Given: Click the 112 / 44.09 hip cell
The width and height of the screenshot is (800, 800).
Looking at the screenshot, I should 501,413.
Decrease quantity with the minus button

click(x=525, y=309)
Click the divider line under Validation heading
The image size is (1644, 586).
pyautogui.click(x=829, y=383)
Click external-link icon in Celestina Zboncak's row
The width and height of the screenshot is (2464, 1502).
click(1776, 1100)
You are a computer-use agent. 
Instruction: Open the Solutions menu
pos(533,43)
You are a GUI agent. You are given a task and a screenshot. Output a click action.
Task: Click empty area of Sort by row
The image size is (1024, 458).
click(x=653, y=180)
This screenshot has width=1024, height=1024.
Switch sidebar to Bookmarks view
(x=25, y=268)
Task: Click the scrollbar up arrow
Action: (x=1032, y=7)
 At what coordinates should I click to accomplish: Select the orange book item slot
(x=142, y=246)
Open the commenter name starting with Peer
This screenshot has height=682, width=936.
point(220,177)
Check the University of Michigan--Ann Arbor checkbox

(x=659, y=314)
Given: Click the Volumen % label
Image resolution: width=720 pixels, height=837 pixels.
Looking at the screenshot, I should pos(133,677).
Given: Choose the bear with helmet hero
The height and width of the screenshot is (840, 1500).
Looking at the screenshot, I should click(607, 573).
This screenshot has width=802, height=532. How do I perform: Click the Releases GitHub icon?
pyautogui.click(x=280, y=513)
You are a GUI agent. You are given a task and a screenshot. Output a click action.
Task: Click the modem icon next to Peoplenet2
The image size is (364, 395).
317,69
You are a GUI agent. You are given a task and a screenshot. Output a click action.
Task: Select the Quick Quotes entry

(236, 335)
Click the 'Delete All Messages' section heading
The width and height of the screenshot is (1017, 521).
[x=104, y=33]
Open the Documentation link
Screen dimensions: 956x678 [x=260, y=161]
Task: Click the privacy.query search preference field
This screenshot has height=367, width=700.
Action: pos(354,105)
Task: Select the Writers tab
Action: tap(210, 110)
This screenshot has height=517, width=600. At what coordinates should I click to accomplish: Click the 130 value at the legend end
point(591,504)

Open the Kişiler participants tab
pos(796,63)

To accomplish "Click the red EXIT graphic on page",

■ Instruction ■
Return each line of the records above that contains the word "Select".

■ Complete output ■
 At what coordinates should I click to accomplish: Select the orange book item slot
Task: Select the Quick Quotes entry
Task: Select the Writers tab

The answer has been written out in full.